Why are we holding our doctor’s diagnoses to a lower standard than our watchmakers’ explanations? When, searching for the reason for pain, we need to shift our focus towards function and away from structure.
2) You need to get up off the couch and change your life in some way.
There need to be certain foundational elements in place for your human physiology to thrive. Without rest, good food, water, exercise/movement, and time spent away from stress, you can’t expect to feel better. This means, more than likely, you’re going to have to change something. Yes, habit change is annoying. But it’s the price of admission. Especially if your pain is non-traumatically induced, you’re going to have the change something.
Cool case studies that hammer the point home.
A man with terrible back pain and sciatica needs 50 ibuprofen/week and is preparing for back surgery. He overhauls his diet and 20 days later is pain-free for the first time in years. He is off pain killers completely.
A man with big toe arthritis is suddenly cured of his toe pain. His arthritis remains, but his pain is gone. What’s changed? A proper diagnosis identified a weak and inactive muscle in his toe. He started using that little muscle, and now he can flex his big toe joint again. The result is a pain-free toe.
A 58-year old man increases his activity significantly in an effort to lose weight. In the process his knee begins to experience acute stabbing pain. An x-ray reveals that years of hard-labor jobs have produced significant arthritis in his knee. At this point, it’s bone-on-bone. The pain lingers for a number of weeks until he decides to get a cortisone shot in the joint. The cortisone shot calms the inflammation; the man rehabs his knee, alters the way he moves, and improves his diet. The result is a knee that’s still bone-on-bone but pain-free through any increased activity he chooses.
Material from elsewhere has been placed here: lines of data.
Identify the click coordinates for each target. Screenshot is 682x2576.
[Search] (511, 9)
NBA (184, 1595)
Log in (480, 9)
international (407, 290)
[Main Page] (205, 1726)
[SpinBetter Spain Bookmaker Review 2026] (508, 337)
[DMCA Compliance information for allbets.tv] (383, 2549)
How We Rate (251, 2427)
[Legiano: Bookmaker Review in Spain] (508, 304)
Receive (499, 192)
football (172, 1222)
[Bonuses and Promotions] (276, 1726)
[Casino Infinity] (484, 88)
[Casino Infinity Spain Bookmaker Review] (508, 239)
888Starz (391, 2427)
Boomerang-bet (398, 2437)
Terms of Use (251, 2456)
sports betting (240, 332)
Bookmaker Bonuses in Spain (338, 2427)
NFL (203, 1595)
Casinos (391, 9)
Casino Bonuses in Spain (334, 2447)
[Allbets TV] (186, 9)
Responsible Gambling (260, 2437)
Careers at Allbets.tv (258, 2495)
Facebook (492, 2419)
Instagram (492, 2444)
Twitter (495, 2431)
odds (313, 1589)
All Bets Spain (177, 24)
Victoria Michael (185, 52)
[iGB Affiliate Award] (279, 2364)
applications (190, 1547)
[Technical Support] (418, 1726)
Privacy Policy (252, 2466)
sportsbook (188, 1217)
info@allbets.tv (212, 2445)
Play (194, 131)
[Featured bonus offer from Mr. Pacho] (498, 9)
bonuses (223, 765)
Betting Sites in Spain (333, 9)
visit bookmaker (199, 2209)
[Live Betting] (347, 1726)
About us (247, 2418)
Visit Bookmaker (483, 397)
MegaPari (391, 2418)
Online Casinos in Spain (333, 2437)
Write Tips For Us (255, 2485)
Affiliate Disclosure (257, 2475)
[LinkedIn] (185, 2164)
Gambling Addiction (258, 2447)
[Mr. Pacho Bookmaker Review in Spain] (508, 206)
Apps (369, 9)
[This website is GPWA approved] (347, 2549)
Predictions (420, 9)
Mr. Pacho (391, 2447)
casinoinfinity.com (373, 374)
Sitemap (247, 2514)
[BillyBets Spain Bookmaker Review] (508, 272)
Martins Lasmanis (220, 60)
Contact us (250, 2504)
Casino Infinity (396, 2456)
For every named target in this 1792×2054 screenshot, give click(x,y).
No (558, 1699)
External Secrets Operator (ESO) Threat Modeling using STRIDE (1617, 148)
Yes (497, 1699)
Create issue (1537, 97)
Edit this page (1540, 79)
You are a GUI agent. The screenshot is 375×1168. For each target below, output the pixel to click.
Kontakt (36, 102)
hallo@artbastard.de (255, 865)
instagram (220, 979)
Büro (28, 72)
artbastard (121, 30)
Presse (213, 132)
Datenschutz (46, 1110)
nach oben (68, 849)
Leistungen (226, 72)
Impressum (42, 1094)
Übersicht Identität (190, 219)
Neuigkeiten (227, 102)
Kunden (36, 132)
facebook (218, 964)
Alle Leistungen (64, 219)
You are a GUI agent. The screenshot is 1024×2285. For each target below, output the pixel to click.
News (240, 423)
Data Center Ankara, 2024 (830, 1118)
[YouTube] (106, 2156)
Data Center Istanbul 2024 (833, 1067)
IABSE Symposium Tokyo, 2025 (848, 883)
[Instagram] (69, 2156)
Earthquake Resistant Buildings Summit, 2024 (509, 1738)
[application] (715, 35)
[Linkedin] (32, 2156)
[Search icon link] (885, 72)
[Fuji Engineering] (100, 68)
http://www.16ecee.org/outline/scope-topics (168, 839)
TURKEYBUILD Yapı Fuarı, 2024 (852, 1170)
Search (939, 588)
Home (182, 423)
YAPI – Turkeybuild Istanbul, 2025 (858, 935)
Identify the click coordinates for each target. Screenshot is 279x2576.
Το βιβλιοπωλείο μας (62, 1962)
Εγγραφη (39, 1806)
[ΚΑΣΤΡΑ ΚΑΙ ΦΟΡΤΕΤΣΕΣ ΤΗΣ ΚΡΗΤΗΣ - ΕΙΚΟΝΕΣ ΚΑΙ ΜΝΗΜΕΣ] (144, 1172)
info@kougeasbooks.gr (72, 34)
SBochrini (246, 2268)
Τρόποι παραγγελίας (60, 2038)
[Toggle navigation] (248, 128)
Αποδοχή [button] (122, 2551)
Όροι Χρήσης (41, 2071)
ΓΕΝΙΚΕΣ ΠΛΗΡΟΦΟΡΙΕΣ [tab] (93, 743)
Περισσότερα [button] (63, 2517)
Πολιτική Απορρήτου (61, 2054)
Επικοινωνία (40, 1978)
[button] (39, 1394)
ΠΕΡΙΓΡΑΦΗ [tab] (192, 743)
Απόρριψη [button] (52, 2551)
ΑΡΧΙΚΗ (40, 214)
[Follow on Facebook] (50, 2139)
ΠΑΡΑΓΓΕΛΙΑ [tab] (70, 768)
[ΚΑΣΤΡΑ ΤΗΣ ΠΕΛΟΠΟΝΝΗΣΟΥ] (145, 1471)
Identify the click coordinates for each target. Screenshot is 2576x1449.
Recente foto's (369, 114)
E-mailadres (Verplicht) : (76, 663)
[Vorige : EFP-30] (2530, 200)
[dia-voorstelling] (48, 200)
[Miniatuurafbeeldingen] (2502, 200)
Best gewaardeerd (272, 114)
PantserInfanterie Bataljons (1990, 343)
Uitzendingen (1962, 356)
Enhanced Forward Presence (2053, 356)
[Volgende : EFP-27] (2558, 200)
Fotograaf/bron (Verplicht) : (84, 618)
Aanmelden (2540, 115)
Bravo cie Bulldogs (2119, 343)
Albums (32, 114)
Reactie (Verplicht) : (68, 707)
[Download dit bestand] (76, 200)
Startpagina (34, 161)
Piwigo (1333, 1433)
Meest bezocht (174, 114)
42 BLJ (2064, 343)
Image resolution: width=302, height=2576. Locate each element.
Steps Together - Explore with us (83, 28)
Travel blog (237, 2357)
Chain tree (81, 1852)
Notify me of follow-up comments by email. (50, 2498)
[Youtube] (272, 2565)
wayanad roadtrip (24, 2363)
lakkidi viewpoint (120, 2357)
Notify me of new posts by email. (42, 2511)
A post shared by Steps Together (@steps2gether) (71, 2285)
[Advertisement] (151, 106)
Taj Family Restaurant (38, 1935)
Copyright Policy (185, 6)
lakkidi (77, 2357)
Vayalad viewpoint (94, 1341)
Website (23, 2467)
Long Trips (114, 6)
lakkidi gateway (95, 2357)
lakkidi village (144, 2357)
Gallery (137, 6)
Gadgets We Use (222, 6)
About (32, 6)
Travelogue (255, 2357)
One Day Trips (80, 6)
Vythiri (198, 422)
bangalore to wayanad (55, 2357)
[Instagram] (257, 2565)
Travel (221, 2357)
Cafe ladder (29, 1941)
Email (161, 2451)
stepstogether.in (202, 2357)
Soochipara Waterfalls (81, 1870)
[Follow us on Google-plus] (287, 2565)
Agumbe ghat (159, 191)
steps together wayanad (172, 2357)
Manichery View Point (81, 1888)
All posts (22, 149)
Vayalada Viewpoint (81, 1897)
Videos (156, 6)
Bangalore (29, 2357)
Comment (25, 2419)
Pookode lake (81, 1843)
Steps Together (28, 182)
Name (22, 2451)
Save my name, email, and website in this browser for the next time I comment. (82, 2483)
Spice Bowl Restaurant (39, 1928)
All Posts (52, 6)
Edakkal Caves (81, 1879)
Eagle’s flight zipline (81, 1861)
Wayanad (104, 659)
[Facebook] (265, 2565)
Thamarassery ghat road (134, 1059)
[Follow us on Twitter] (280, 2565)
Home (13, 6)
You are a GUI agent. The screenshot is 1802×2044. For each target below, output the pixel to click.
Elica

You might’ve had a frivolous arthritis diagnosis if…
- You were told you had arthritis-induced pain solely because of an x-ray.
- You’ve never fully tried to get rid of the inflammatory effects of crummy food.
- You’ve made no intentional attempt at changing the way you move (this is different than general strengthening).
- You’ve made no change in your overall activity level.
***Disclaimer: this is specifically speaking about degenerative changes and slow-onset, wear-n-tear arthritis. This does not apply to those who have autoimmune or systemic inflammatory disorders.